### [THE EXERCISE]
Gather every line of the records that contains the string "height" and copy each of those lines out in full.

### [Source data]
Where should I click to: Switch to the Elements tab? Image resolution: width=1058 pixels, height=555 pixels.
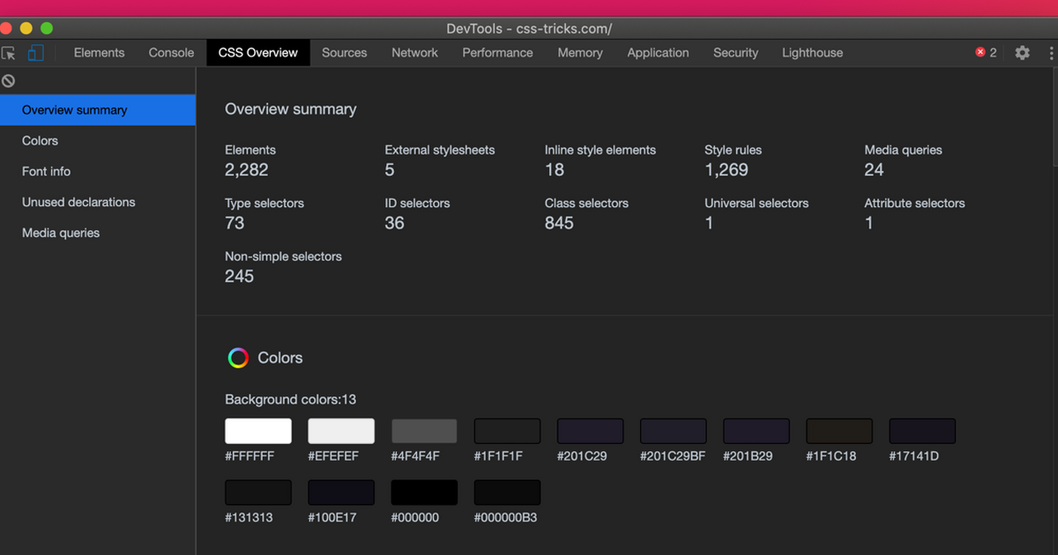pos(99,53)
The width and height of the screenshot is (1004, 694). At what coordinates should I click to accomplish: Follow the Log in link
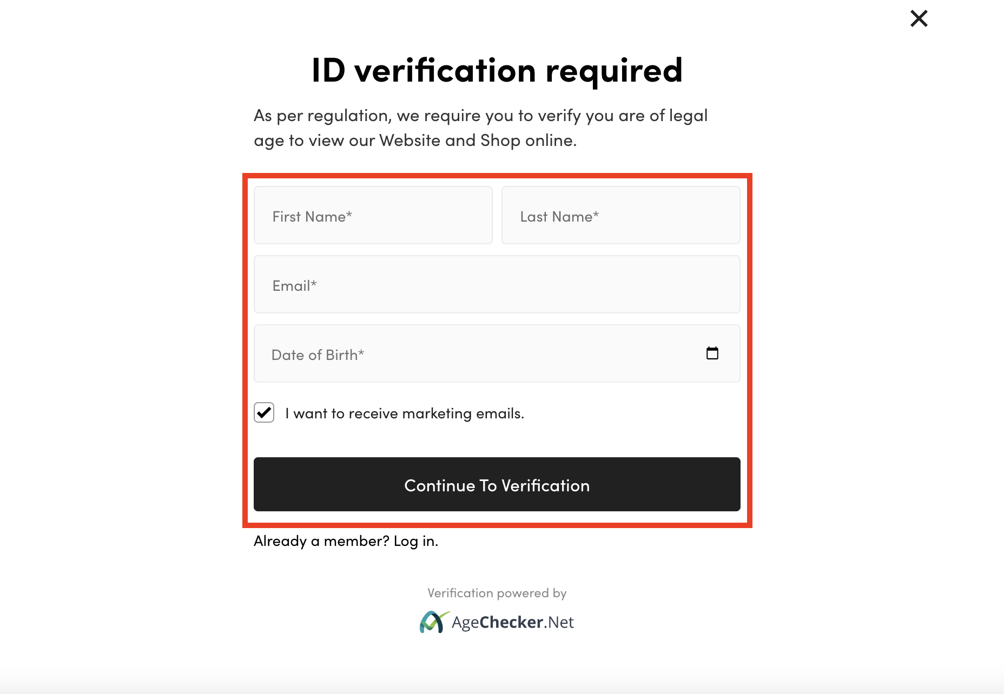416,541
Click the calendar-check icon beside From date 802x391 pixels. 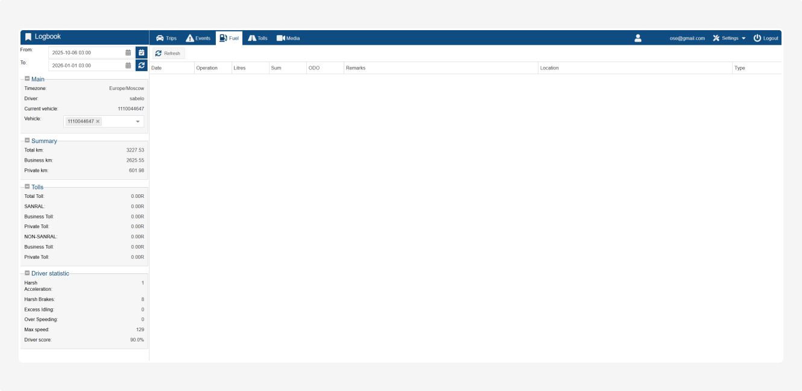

### [THE OUTPUT]
Where should I click to: Switch to the Elements tab? Image resolution: width=1058 pixels, height=555 pixels.
The width and height of the screenshot is (1004, 694). At what coordinates should I click to accomplish: Follow the Log in link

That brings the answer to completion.